Chicago School of Economics

The Chicago School of Economics is a school of economic thought associated with free markets, price theory, monetarism, and limited intervention.

Updated

May 19, 2026

Read time

2 min read

What Is the Chicago School of Economics?

The Chicago School of Economics is a school of economic thought associated with the University of Chicago and economists such as Milton Friedman, George Stigler, Gary Becker, and others. It is often linked with free-market analysis, price theory, monetarism, competition, and skepticism toward heavy government intervention.

The term describes a broad intellectual tradition, not a single doctrine that every Chicago-trained economist accepts. It has influenced debates over inflation, regulation, antitrust, labor markets, education, law and economics, and public policy.

Key Takeaways

  • The Chicago School emphasizes markets, incentives, prices, competition, and individual choice.
  • Milton Friedman and other Chicago economists shaped modern debates over money, inflation, regulation, and policy.
  • The tradition is influential but contested, especially in areas involving market failures and inequality.
  • Its importance is historical, academic, and practical for policy and investing debates.

Ideas Commonly Associated With It

Idea

Financial or Policy Context

Price theory

Uses prices and incentives to explain choices and allocation.

Monetarism

Emphasizes money supply and inflation dynamics.

Regulatory skepticism

Questions whether intervention improves outcomes after costs and incentives.

Law and economics

Applies economic analysis to legal rules and institutions.

Human capital

Analyzes education and skills as economic investments.

Where It Shows Up

The Chicago School appears in policy debates about central banking, inflation, tax policy, deregulation, competition, school choice, labor markets, and antitrust. It also shows up in finance through ideas about market efficiency, rational choice, incentives, and the role of prices in processing information.

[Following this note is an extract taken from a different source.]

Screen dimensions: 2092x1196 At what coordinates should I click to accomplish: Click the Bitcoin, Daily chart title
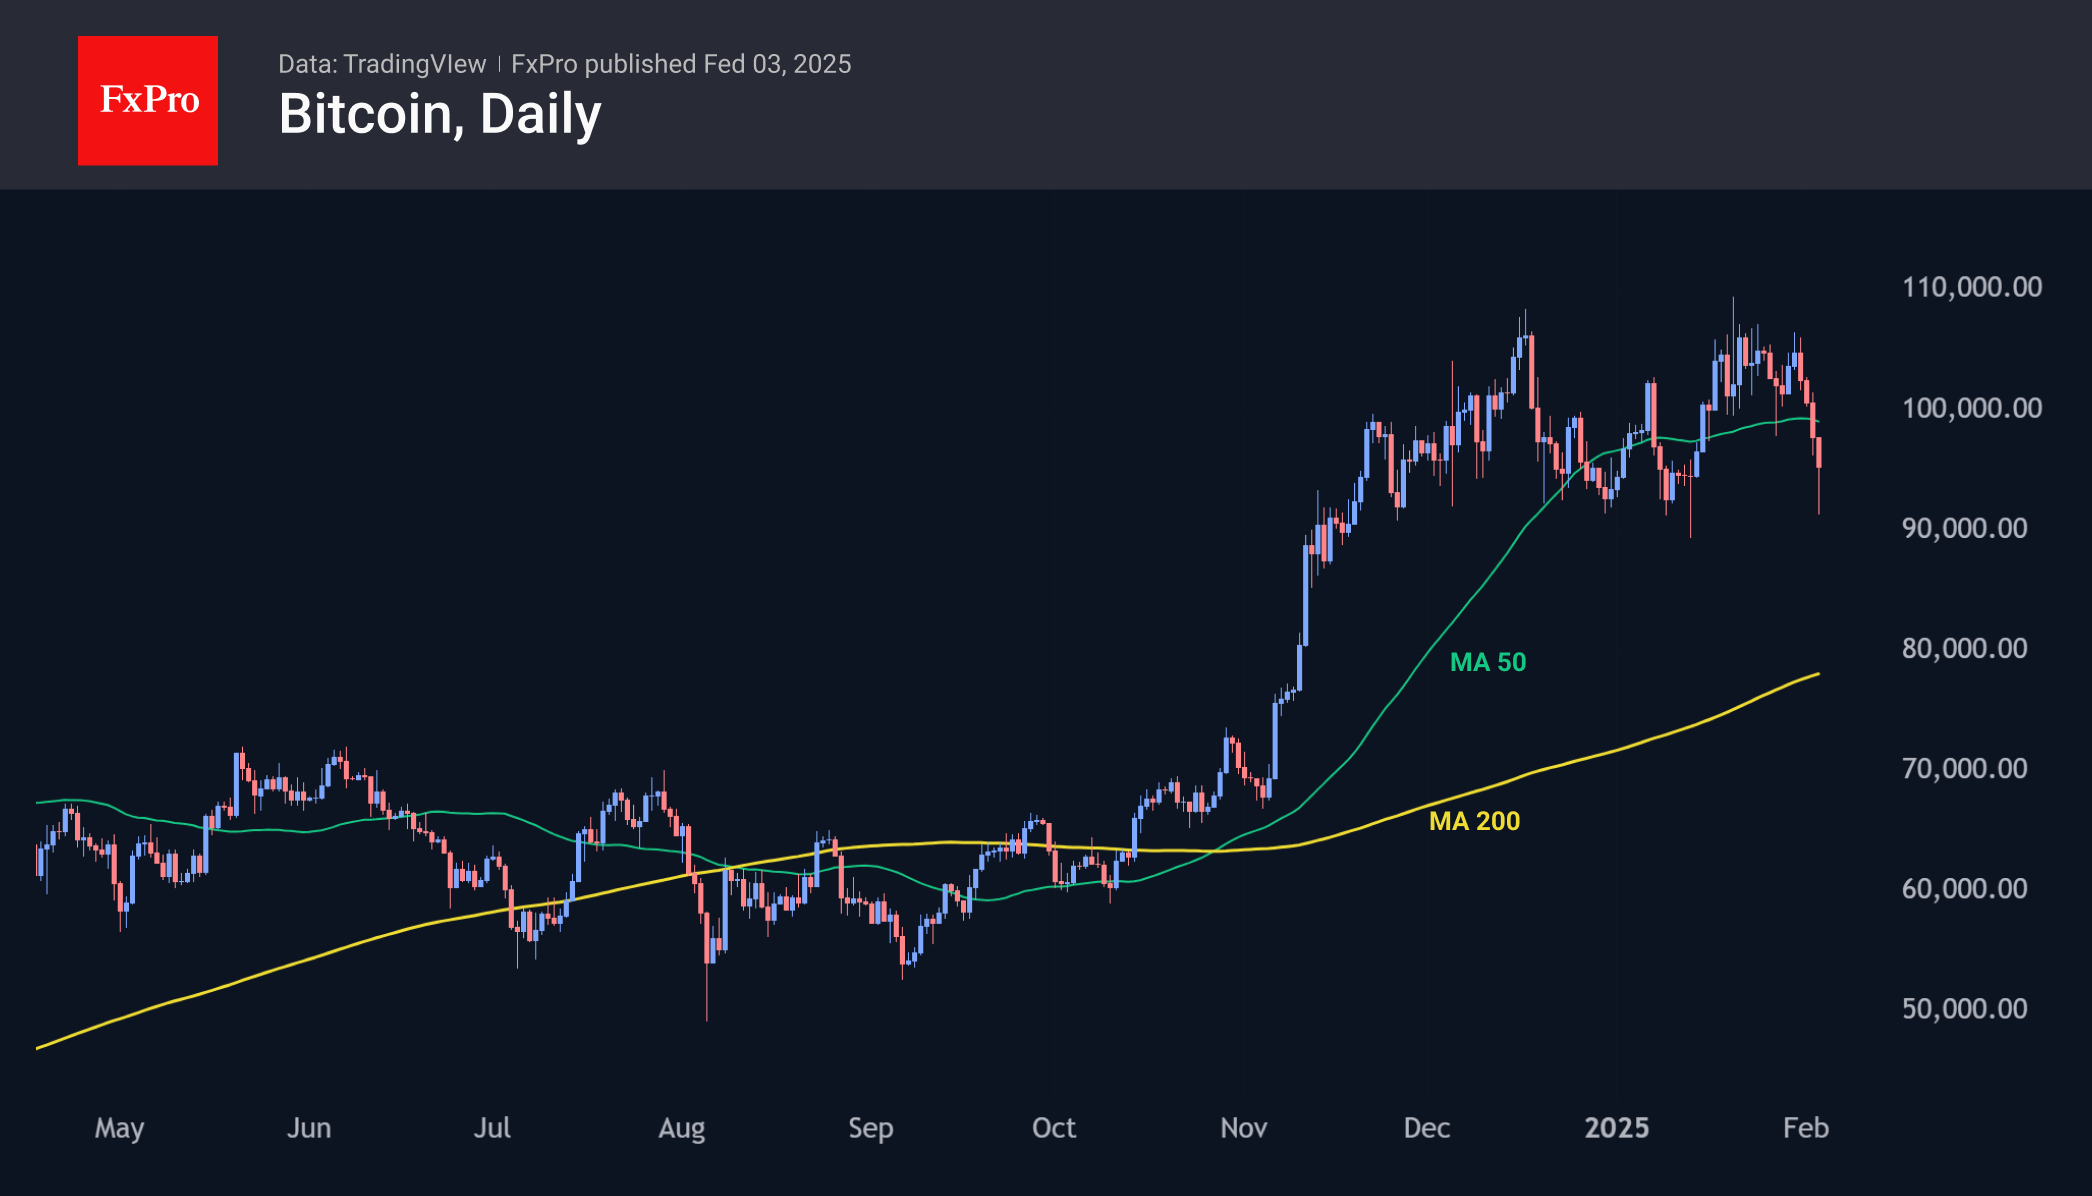(440, 115)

Its influence can be seen in arguments for market-based solutions and in criticism of policies that may distort incentives. Critics argue that Chicago-style analysis can understate power, frictions, behavioral limits, externalities, and distributional effects.

Why the Label Needs Care

Calling an argument Chicago School does not automatically make it pro-business or anti-government in a simple way. The tradition includes rigorous analysis of costs, incentives, competition, and institutional design. It also has internal variation across economists and eras.

For readers, the useful question is what assumption is being made about markets, incentives, information, and government capacity.

Legacy

The Chicago School of Economics remains one of the most influential economic traditions of the twentieth century. Its ideas shaped policy and finance, and its limits continue to be debated whenever markets and government intervention are weighed against each other.